Ever controversial since planning of the project began decades ago – it sparked the biggest political debate in communist China's history – the massive project is as potent a symbol of centrally planned technical prowess as you will find.

The left side of the dam began generating power in 2005, and turbines on the right side started sending electricity to the power grid earlier this month but the dream of cheap and efficient hydropower is turning sour.

While the dam has served as a barrier against seasonal flooding on the lower reaches of the Yangtze and the hydroelectricity generated has led to a decrease of 100 million tons of carbon emissions, the benefits have come at a potentially disastrous ecological and environmental cost. A group of experts and political grandees at a conference in the central Chinese city of Wuhan agreed the dam had had a "notably adverse" impact on the environment of the reservoir and along the Yangtze river since last year and "if no preventive measures are taken, the project could lead to catastrophe", the official Xinhua News Agency reported.

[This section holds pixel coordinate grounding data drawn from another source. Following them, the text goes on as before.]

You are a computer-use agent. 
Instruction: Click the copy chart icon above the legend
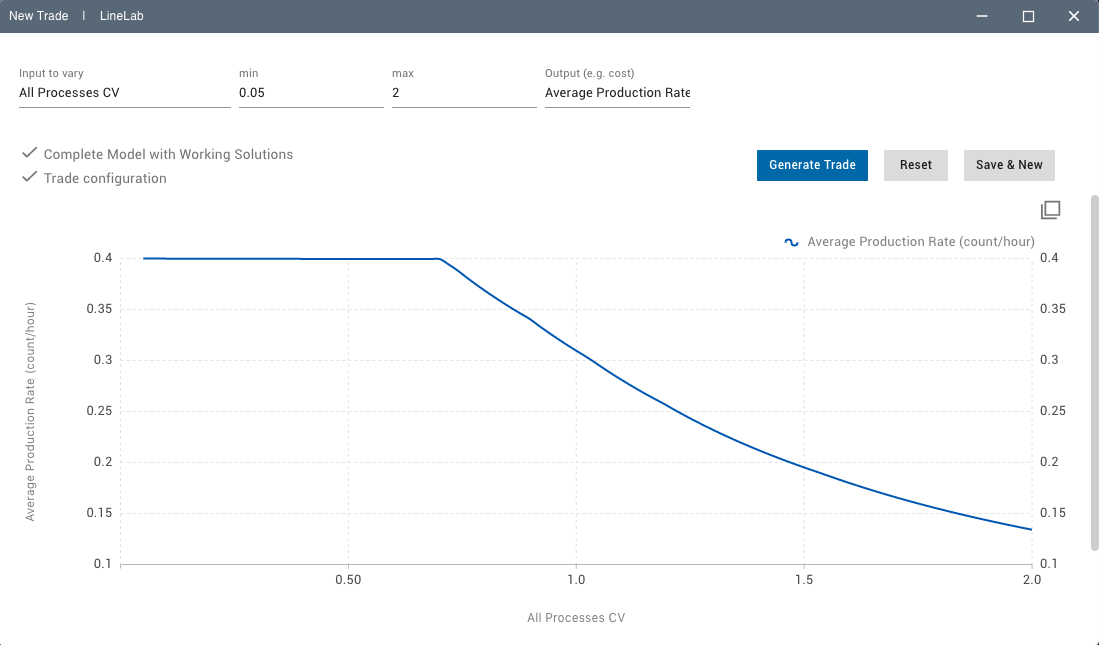click(1050, 210)
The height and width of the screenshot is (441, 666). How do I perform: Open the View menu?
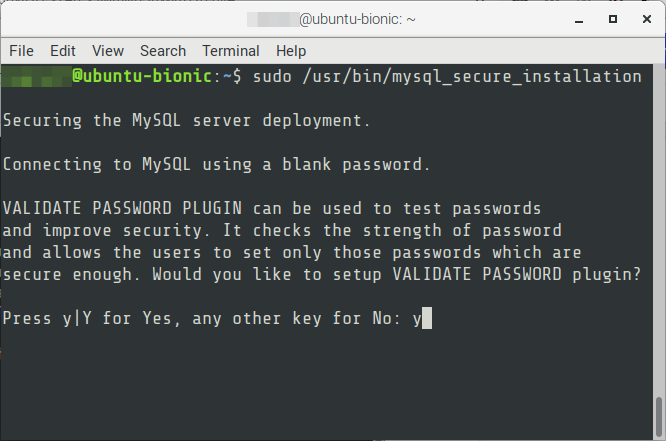(x=108, y=51)
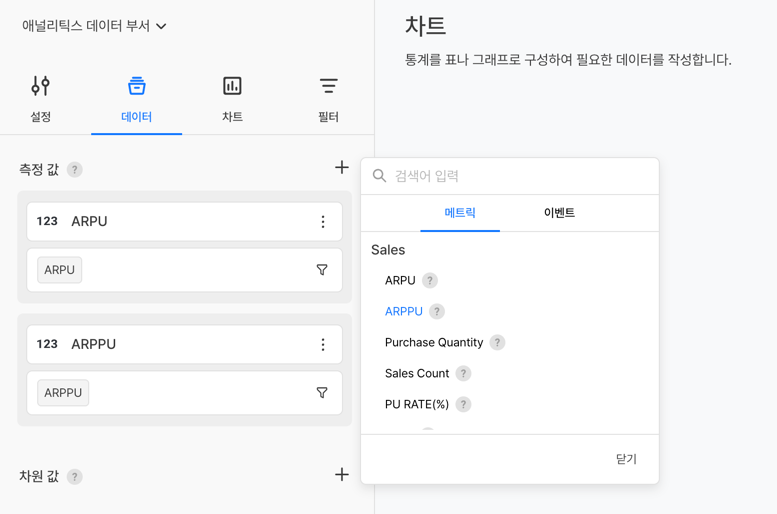Click the filter funnel icon in ARPPU row

pyautogui.click(x=322, y=393)
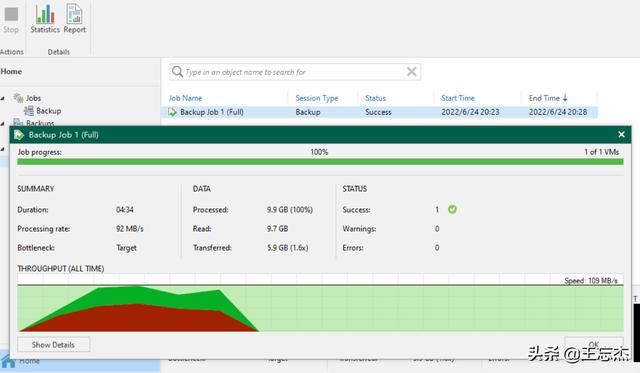Open the Report document icon
Image resolution: width=640 pixels, height=373 pixels.
click(74, 13)
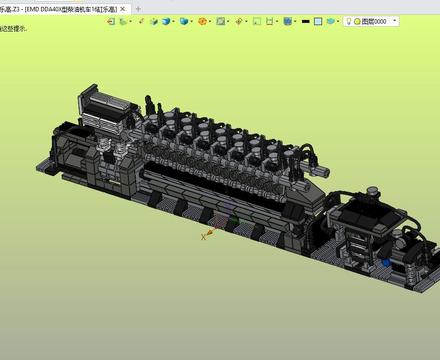Click the orange diamond datum icon
This screenshot has height=360, width=440.
point(239,21)
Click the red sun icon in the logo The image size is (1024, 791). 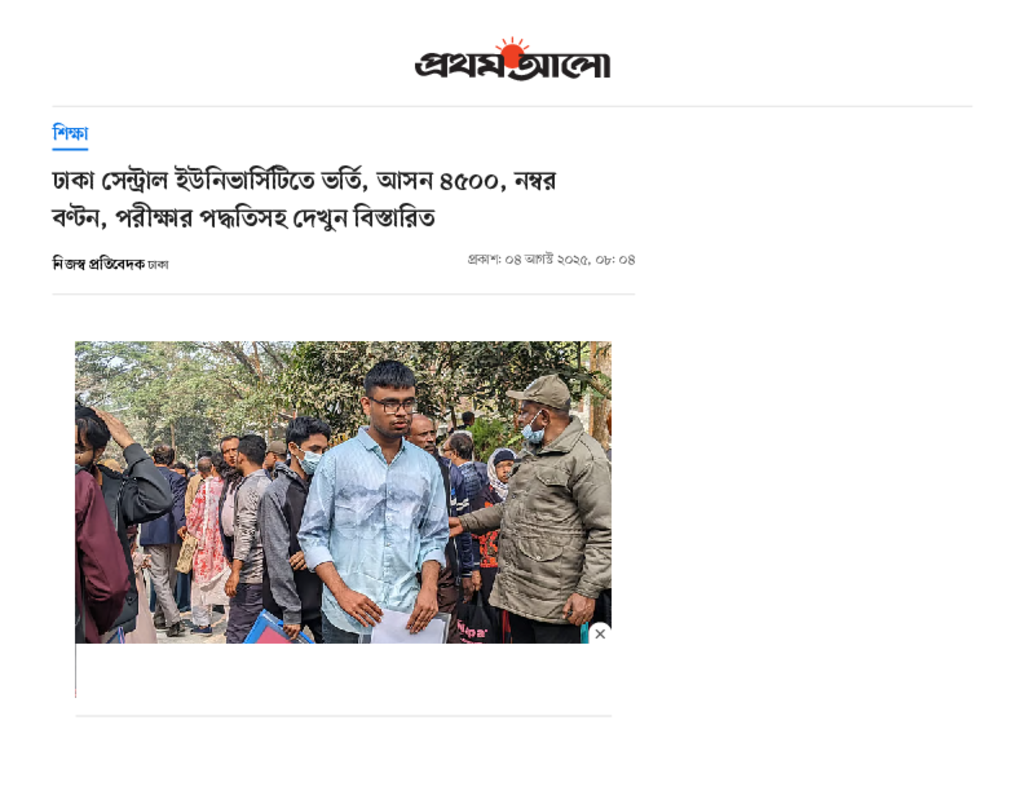(x=511, y=52)
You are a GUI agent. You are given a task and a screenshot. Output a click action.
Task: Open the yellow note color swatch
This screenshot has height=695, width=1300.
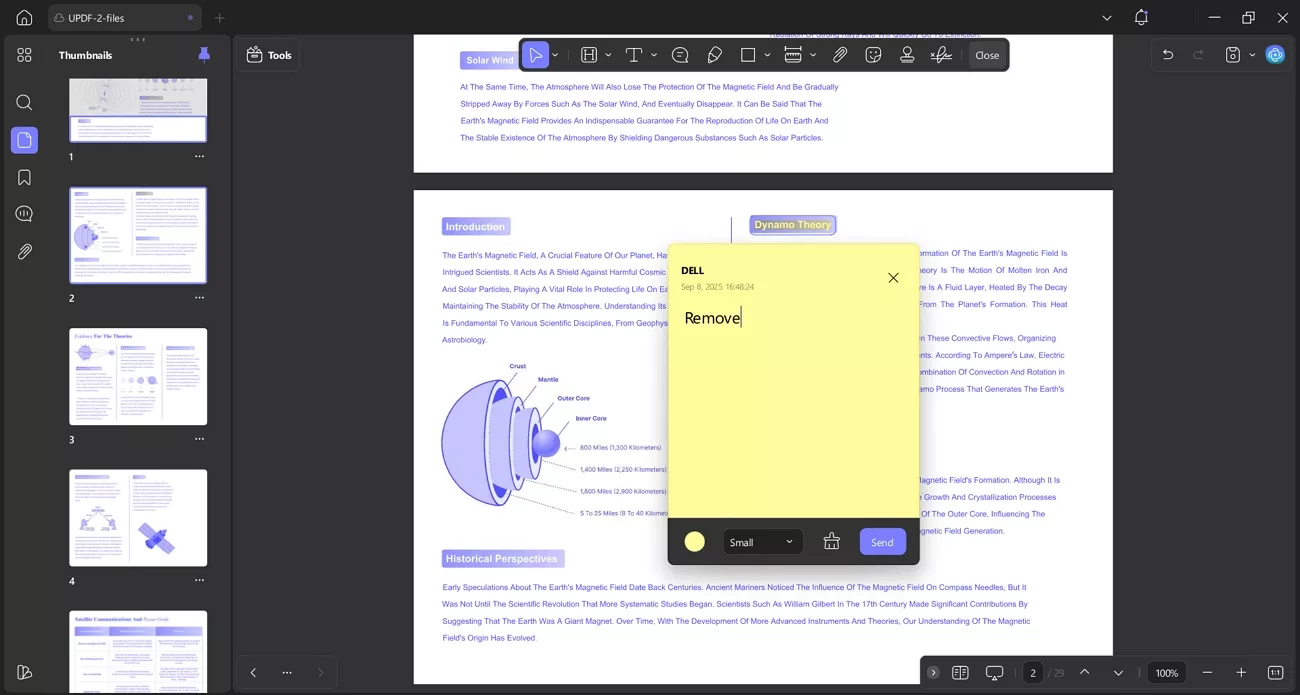pyautogui.click(x=694, y=541)
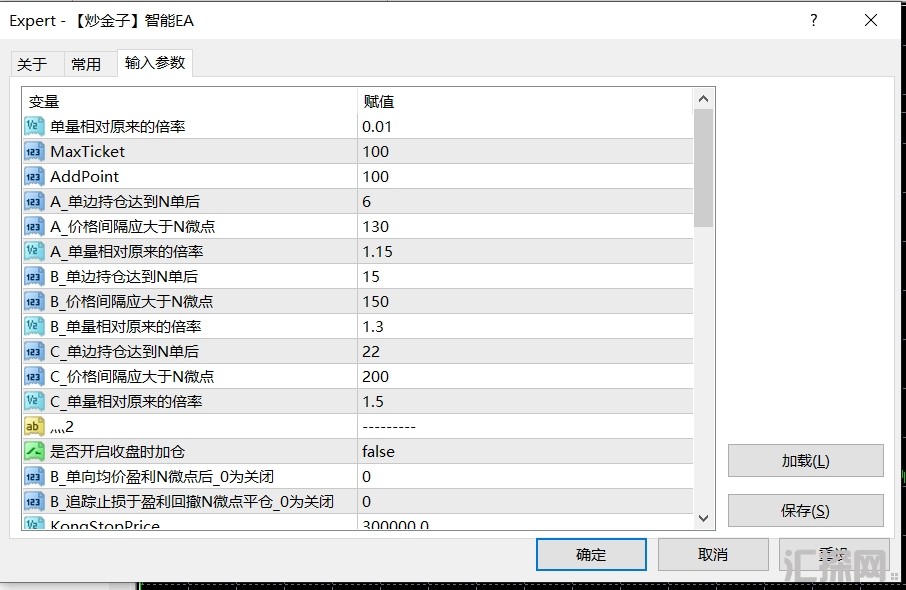Click the icon beside A_单边持仓达到N单后
The height and width of the screenshot is (590, 906).
coord(34,202)
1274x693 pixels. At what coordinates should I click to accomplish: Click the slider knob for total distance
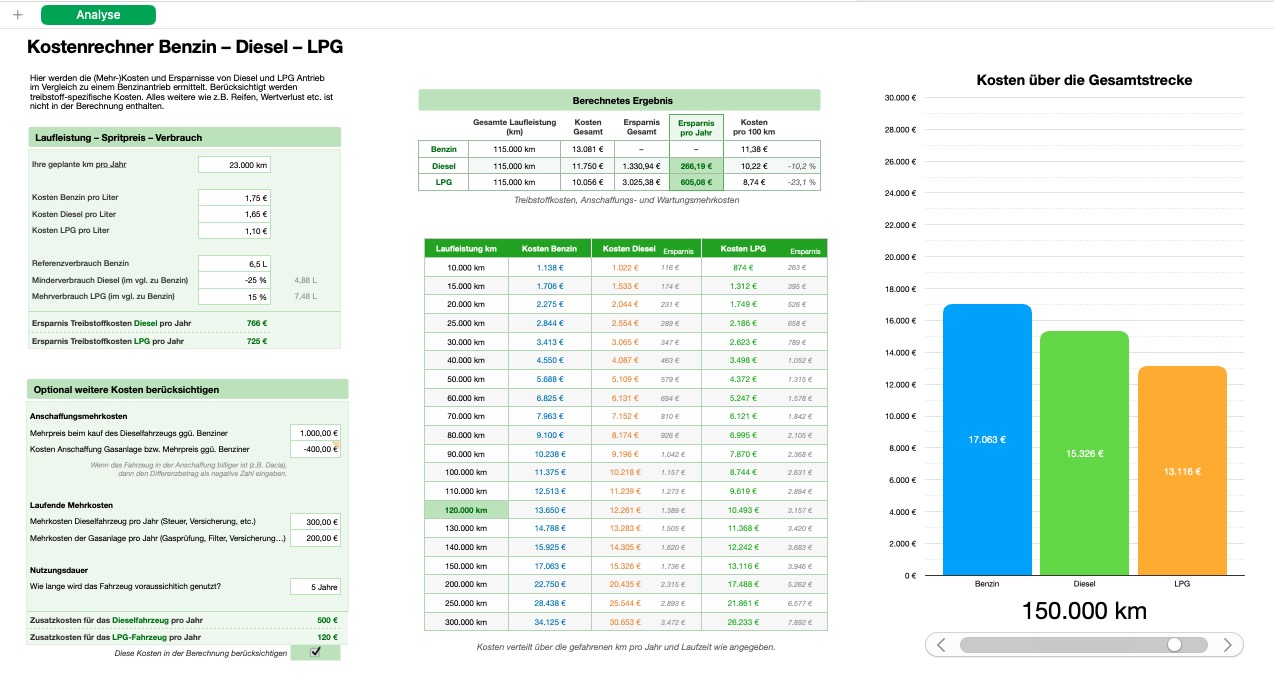pyautogui.click(x=1174, y=645)
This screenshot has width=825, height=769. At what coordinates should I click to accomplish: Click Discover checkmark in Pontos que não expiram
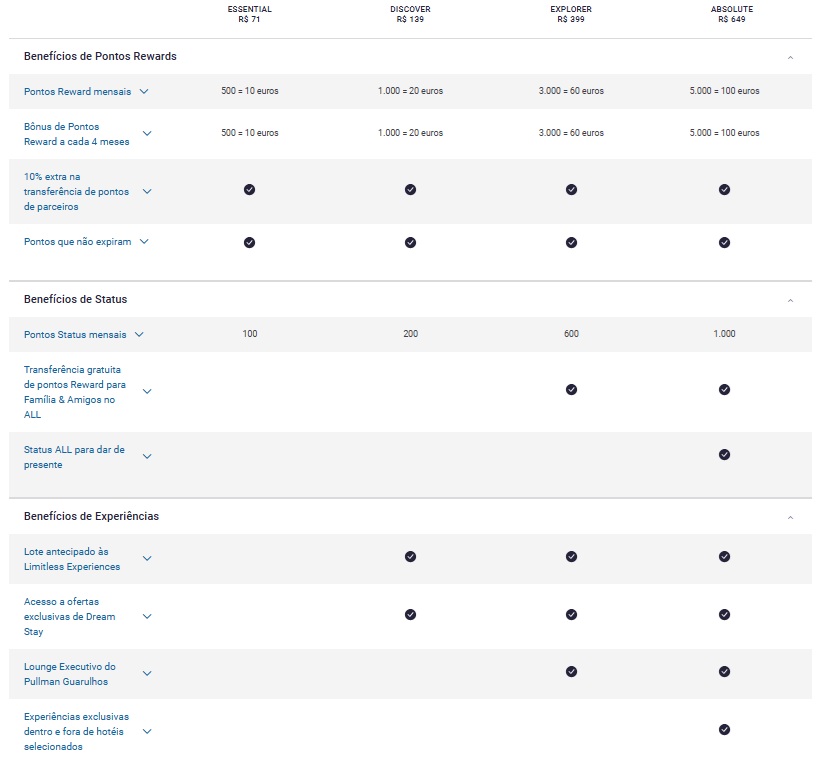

Frequent geological disasters have threatened the lives of those who live around the reservoir area, said Huang Xuebin, head of flood control. He described landslides around the reservoir that had produced waves as high as 50 metres, which crashed into the adjacent shoreline, causing even more damage.

Tan Qiwei, vice-mayor of the huge metropolis of flood-threatened Chongqing – the biggest city in the world by some reckonings – said the shore of the reservoir had collapsed in 91 places and a total of 36 kilometres of land had caved in.

The Hubei vice-governor, Li Chunming, said clear water discharged from the dam had also threatened protective embankments downstream.

The State Council's director of the dam project, Wang Xiaofeng, said: "We can by no means relax our vigilance... or profit from a fleeting economic boom at the cost of sacrificing the environment."

The Prime Minister, Wen Jiabao said the dam's ecological and environmental woes were primary problems to be addressed.

For environmental activists such as the journalist Dai Qing, whose book Yangtze! Yangtze! earned her 10 months in a maximum security prison and the threat of the death sentence, the official admission that the dam is a potential environmental disaster was received with bitter irony.